THE HOAX directed by Lasse Hallström, written by William Wheeler from Clifford Irving's novel, with Richard Gere, Alfred Molina, Marcia Gay Harden and Hope Davis. An Alliance Atlantis release. 115 minutes. Opens Friday (April 6). Rating: NNNN Rating: NNNNN
Given Lasse Hallström's status as a purveyor of Miramax Oscar bait (The Cider House Rules, Casanova, Chocolat), you can only savour the irony of The Hoax.
The truest film he's made in over a decade is about one of the great literary liars of the last half-century, Clifford Irving (Richard Gere), who wrote the unauthorized autobiography of Howard Hughes and conned McGraw Hill into giving him piles of money to do so, counting on Hughes's famous reclusiveness to protect him and his hoax.
The film is based on Irving's fictional account of the events - this is a project that works toward an almost Zen level of fraudulence - which includes the implication that Hughes was actually feeding Irving information from behind the scenes to get at Richard Nixon. Given the levels of paranoia that both Nixon and Hughes operated on, this is not impossible.
The key to the film is Irving's desperate improvisation; his reaction to getting caught in a lie is to top it with an even bigger one. Gere is brilliantly cast as Irving, even if he's technically too old for the part. (Irving was in his early 40s when these events took place, and Gere is almost 60.) Gere is a chronically insincere actor and thus a problematic romantic lead, but if you're looking for someone you want to believe but shouldn't, there's none better.

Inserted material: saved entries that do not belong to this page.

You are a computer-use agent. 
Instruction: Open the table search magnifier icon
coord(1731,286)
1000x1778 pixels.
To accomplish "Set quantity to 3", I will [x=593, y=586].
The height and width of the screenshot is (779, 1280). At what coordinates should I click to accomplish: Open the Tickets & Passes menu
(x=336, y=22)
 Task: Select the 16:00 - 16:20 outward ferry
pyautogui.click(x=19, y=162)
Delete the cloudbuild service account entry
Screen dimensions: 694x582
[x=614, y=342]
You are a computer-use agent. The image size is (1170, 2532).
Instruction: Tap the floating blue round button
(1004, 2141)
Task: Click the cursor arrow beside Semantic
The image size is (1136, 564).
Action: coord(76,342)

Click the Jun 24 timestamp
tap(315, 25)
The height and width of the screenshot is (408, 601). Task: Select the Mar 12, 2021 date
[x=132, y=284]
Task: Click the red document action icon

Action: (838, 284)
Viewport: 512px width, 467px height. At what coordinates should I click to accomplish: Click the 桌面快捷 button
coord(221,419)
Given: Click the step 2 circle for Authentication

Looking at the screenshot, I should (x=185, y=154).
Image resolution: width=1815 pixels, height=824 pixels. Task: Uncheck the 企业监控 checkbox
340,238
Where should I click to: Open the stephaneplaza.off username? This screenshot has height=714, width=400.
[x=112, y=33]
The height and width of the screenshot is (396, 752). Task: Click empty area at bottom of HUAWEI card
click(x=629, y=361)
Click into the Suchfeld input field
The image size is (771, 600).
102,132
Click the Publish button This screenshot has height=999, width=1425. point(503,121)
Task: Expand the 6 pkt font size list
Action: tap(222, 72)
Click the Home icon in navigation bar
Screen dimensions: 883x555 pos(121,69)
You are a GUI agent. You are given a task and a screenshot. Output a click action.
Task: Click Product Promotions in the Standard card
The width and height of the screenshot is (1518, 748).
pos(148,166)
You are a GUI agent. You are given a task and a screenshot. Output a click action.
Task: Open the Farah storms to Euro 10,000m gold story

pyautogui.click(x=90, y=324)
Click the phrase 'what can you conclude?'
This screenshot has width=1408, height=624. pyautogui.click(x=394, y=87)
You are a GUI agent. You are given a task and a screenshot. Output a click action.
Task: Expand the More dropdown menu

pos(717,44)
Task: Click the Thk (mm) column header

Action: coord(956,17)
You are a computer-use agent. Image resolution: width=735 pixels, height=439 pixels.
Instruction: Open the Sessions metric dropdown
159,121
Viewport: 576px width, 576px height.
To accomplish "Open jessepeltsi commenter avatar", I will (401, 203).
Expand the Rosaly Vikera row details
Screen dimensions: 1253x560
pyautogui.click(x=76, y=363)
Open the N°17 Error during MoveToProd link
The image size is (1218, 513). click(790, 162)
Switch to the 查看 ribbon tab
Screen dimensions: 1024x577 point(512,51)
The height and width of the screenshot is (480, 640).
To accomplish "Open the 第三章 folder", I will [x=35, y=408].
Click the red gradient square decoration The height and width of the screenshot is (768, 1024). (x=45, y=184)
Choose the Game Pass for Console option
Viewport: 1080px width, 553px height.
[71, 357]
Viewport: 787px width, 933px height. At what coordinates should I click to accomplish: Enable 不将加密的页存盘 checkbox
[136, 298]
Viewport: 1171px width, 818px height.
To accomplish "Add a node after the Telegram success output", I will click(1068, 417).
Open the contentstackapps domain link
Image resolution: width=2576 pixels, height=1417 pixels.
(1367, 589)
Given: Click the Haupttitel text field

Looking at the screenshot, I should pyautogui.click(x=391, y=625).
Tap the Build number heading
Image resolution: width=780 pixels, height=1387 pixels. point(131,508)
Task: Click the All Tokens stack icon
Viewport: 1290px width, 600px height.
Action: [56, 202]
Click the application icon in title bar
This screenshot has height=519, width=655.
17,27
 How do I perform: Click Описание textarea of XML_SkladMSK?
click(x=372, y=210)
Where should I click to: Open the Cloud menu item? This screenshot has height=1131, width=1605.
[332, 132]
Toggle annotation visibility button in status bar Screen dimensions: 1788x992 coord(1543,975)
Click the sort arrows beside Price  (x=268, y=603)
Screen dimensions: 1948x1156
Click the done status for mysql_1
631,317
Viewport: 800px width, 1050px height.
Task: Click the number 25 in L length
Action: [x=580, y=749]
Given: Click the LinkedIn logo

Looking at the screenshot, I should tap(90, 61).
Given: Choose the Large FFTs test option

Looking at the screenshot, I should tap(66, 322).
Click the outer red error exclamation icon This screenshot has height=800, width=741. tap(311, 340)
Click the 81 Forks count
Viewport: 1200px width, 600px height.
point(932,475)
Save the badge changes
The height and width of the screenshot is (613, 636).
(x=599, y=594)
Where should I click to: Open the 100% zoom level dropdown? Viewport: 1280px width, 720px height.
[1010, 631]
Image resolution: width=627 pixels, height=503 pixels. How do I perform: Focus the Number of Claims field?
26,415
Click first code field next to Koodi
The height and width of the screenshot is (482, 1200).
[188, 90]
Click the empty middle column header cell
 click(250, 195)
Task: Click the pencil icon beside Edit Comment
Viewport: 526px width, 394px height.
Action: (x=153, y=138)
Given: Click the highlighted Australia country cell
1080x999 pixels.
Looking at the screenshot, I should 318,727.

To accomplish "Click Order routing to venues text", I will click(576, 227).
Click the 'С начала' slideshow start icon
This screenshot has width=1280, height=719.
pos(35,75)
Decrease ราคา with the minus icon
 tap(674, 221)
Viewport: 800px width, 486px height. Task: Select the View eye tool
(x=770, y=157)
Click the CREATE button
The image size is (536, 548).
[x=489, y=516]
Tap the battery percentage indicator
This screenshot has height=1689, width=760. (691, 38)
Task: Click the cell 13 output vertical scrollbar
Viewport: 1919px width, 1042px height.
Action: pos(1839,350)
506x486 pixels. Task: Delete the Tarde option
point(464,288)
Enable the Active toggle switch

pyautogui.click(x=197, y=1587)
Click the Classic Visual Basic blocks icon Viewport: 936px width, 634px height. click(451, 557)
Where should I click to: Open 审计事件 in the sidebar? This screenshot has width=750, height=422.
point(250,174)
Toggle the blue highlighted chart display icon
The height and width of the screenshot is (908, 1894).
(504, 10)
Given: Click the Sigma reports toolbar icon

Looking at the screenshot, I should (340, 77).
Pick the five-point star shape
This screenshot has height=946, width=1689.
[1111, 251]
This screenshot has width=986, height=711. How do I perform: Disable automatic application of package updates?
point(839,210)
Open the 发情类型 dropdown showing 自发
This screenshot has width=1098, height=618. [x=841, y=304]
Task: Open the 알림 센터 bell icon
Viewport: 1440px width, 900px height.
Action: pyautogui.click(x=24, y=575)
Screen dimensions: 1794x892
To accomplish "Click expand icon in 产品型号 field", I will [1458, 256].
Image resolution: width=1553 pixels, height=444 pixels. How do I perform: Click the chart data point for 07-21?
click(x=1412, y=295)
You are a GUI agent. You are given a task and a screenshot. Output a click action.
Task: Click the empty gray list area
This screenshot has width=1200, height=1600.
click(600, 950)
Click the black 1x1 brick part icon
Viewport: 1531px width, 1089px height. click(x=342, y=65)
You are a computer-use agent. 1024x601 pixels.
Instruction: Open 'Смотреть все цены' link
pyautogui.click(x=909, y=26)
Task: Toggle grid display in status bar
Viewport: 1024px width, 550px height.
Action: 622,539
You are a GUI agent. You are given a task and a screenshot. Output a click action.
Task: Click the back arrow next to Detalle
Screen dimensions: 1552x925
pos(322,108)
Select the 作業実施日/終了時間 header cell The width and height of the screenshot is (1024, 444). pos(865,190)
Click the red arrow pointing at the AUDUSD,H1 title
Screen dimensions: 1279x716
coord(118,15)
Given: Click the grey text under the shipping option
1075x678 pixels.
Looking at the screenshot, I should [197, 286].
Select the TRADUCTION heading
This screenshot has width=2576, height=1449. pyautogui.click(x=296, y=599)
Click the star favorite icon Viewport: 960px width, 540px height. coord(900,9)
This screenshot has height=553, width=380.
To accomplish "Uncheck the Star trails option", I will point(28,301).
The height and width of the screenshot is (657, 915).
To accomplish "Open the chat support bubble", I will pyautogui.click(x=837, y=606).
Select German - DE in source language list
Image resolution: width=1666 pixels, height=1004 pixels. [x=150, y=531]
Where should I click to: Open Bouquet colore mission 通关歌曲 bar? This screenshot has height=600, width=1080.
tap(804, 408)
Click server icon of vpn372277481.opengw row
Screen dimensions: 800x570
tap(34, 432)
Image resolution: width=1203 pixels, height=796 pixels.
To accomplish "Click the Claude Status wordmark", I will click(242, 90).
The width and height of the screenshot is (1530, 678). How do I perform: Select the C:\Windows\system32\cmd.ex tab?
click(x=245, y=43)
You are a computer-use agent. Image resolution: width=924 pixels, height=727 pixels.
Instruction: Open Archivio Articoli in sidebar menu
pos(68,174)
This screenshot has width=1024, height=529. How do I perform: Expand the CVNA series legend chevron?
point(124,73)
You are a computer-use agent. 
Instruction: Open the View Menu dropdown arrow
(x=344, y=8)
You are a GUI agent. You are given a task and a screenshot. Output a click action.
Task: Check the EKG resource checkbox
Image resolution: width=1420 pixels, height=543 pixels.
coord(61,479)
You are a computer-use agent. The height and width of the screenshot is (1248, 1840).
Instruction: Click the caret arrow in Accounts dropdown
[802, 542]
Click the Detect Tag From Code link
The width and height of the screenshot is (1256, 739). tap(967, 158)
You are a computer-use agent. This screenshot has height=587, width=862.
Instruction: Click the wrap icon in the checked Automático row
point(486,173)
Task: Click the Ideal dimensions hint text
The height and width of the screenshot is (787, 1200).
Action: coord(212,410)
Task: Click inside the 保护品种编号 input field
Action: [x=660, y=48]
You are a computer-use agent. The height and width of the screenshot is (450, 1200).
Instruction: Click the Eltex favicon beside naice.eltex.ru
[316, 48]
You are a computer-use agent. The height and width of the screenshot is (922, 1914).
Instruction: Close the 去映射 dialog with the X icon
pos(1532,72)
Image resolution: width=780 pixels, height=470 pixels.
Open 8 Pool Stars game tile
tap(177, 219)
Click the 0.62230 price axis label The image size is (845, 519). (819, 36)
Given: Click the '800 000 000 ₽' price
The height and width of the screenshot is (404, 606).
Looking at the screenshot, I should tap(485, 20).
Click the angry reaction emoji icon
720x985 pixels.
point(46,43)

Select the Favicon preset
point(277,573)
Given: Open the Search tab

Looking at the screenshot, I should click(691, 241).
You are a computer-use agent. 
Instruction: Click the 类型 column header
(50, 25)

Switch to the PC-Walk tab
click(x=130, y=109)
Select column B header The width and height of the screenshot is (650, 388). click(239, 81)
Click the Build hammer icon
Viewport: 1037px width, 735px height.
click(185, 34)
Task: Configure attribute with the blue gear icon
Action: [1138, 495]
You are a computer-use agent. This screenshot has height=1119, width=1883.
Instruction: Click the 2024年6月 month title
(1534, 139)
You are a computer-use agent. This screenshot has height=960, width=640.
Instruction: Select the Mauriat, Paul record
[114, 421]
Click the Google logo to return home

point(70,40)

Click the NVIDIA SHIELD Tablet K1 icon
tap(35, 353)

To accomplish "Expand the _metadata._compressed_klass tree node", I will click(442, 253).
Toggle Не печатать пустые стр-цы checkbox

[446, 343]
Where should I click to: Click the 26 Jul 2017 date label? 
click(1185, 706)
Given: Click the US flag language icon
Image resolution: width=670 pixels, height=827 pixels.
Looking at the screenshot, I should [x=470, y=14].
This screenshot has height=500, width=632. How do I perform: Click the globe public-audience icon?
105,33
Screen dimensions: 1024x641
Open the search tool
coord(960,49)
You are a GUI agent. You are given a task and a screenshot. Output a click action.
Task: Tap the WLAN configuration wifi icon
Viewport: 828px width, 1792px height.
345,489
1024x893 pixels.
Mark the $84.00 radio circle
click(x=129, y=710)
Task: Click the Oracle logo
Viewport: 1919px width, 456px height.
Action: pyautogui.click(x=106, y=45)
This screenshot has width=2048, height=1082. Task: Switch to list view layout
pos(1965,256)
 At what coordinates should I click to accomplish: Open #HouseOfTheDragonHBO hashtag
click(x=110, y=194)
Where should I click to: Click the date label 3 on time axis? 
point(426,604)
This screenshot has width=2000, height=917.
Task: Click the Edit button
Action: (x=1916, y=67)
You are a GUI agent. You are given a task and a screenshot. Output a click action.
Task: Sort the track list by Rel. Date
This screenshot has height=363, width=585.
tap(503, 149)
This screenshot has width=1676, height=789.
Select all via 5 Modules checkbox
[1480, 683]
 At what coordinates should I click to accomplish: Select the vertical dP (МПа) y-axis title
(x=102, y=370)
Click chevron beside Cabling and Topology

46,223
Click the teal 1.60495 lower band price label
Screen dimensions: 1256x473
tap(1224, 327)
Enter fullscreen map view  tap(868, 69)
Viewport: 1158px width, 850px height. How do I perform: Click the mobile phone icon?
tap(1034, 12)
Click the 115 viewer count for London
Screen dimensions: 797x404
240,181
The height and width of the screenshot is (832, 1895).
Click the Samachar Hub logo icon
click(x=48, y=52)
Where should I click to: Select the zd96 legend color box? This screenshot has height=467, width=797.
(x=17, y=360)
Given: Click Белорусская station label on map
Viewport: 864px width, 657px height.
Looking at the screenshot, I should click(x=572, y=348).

Hallström and his team do a good job with the period recreation, catching the mixed-message quality of the early 70s: the hippie hangover infecting the world of business, the panelling in suburban dens. Irving himself hangs out in a 50s dream of "the American writer," a country place that has a separate house where he writes.
The fun thing about The Hoax is that as it piles up bizarre moments and improbable coincidences of the "if I saw that in a movie I wouldn't believe it" sort, you have to believe it because so much of it has been documented.
Except, of course, for the parts that haven't.